▶ [The task]:
Exactly the lines from the one with "This screenshot has height=409, width=645." through the end of the records below are to be output, the first and last included, and no others.

*** Input ***

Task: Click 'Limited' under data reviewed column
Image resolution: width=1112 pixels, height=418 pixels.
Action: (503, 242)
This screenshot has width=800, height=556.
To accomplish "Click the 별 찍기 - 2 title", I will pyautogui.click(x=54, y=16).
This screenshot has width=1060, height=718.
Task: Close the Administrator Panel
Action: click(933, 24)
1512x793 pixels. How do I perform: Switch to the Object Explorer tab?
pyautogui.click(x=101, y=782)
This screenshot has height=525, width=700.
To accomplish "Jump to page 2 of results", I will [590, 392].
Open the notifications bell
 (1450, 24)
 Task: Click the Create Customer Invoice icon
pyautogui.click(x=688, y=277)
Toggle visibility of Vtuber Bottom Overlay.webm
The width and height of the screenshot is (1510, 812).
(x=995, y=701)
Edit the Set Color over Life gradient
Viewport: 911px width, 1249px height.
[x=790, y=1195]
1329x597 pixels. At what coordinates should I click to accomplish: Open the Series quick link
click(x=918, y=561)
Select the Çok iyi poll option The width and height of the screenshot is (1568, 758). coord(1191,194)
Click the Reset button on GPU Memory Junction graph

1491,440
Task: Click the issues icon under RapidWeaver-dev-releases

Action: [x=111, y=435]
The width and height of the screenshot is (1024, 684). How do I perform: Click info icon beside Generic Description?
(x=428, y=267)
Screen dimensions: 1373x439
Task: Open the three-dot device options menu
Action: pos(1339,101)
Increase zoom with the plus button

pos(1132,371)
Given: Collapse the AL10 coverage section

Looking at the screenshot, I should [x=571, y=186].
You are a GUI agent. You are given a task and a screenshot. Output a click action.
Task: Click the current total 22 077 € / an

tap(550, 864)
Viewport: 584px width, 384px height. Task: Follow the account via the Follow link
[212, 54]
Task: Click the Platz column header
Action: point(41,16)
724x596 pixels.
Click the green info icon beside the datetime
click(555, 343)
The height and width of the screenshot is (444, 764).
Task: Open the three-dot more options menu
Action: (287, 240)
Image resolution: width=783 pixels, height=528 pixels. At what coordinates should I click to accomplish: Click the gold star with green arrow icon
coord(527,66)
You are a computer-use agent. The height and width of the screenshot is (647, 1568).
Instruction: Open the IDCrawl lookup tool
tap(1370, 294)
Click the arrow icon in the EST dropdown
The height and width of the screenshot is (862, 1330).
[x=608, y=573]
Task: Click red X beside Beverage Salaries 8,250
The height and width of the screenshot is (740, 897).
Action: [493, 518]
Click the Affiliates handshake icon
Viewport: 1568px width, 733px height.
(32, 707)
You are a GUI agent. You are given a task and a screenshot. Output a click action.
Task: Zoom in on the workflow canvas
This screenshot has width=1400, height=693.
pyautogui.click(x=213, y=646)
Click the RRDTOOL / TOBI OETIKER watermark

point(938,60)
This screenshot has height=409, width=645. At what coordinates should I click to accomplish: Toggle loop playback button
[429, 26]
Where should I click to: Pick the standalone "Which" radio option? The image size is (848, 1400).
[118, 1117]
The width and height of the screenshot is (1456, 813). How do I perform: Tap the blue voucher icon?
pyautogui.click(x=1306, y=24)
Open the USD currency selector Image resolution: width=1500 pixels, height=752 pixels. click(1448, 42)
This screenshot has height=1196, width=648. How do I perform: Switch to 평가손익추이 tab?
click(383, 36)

*** End of Input ***

▶ [Solution]:
This screenshot has height=409, width=645. At what coordinates should I click to accomplish: Toggle loop playback button
[429, 26]
Where should I click to: Pick the standalone "Which" radio option? The image size is (848, 1400).
[118, 1117]
The width and height of the screenshot is (1456, 813). How do I perform: Tap the blue voucher icon?
pyautogui.click(x=1306, y=24)
Open the USD currency selector Image resolution: width=1500 pixels, height=752 pixels. click(1448, 42)
This screenshot has height=1196, width=648. How do I perform: Switch to 평가손익추이 tab?
click(383, 36)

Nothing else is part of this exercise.